Beinahe-Unglück in Graben-Neudorf: ICE-Fahrer bremst in letzter Sekunde

(Symbolbild)

Graben-Neudorf – Am späten Mittwochabend, dem 29. April, ist am Bahnhof Graben-Neudorf eine Person nur knapp dem Tod entgangen. Gegen 21:20 Uhr erkannte der Triebfahrzeugführer des ICE 100 auf der Strecke Karlsruhe–Mannheim eine Person im Gleisbereich von Gleis 2 und leitete sofort eine Schnellbremsung ein. Verletzt wurde niemand.

Der Lokführer gab zunächst einen Achtungspfiff ab und bremste den Zug scharf ab. Der unbekannten Person gelang es daraufhin noch rechtzeitig, aus der Gefahrenzone zu springen. Anschließend entfernte sie sich vom Bahnhof. Bei einer anschließenden Absuche im Gleisbereich wurde keine verletzte Person aufgefunden. Eine Fahndung im näheren Umkreis verlief ebenfalls erfolglos.

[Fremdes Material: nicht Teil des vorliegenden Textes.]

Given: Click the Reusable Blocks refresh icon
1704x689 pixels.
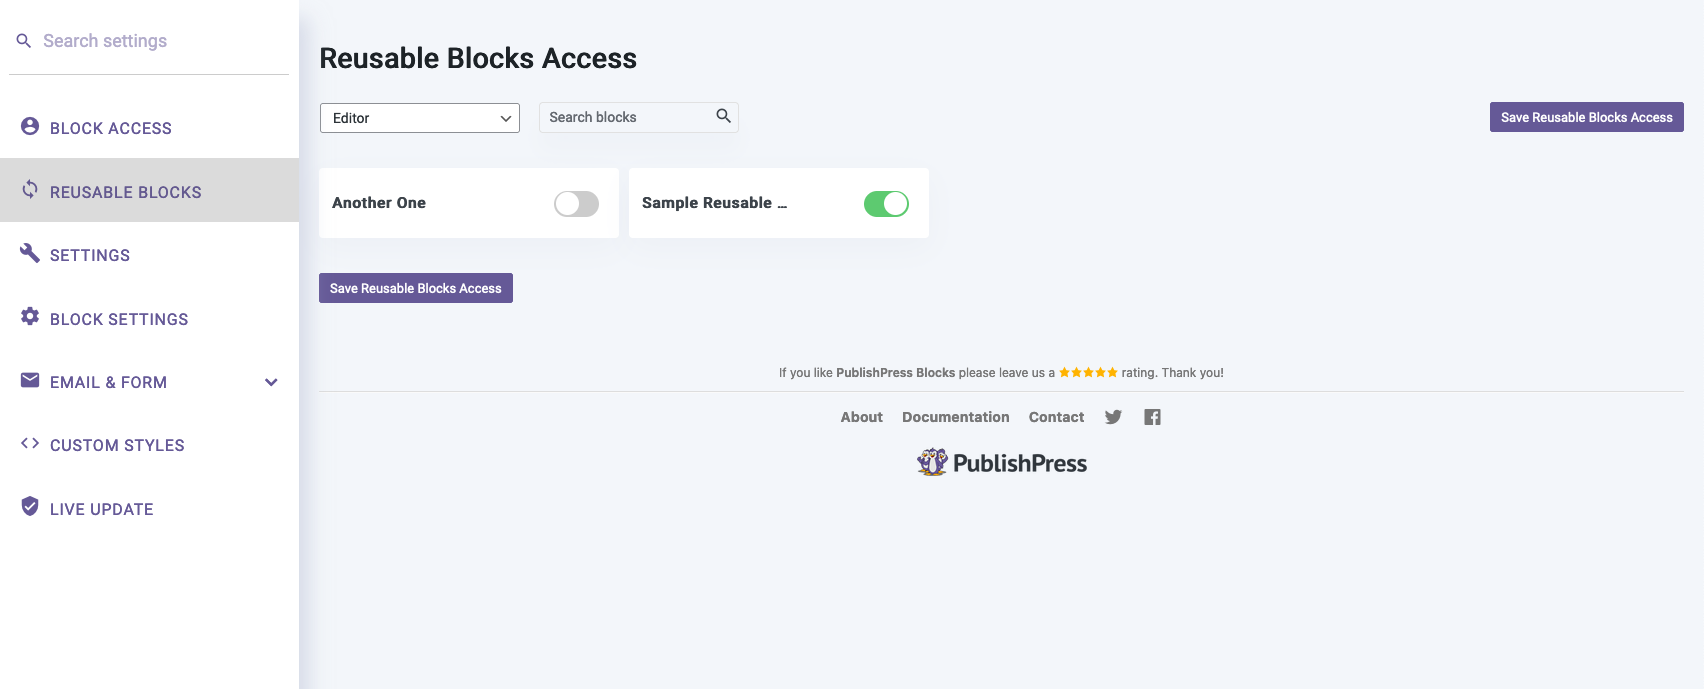Looking at the screenshot, I should (29, 191).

Die Bundespolizeiinspektion Karlsruhe ermittelt wegen gefährlichen Eingriffs in den Bahnverkehr und sucht Zeugen des Vorfalls. Hinweise zum Tathergang und zum bislang unbekannten Tatverdächtigen nimmt die Bundespolizei telefonisch unter der Rufnummer 0721 – 120 160 entgegen, zudem jede Polizeidienststelle.

Die Bundespolizei weist in diesem Zusammenhang erneut auf die Gefahren hin, die mit dem unbefugten Betreten von Gleisbereichen verbunden sind. Züge durchqueren Bahnhöfe mit sehr hohen Geschwindigkeiten und fahren auch außerhalb des ausgeschilderten Fahrplans. Bei Zusammenstößen zwischen Zügen und Menschen ziehen letztere häufig den Kürzeren. Weitere Informationen zum richtigen Verhalten auf Bahnanlagen sind unter www.bundespolizei.de abrufbar.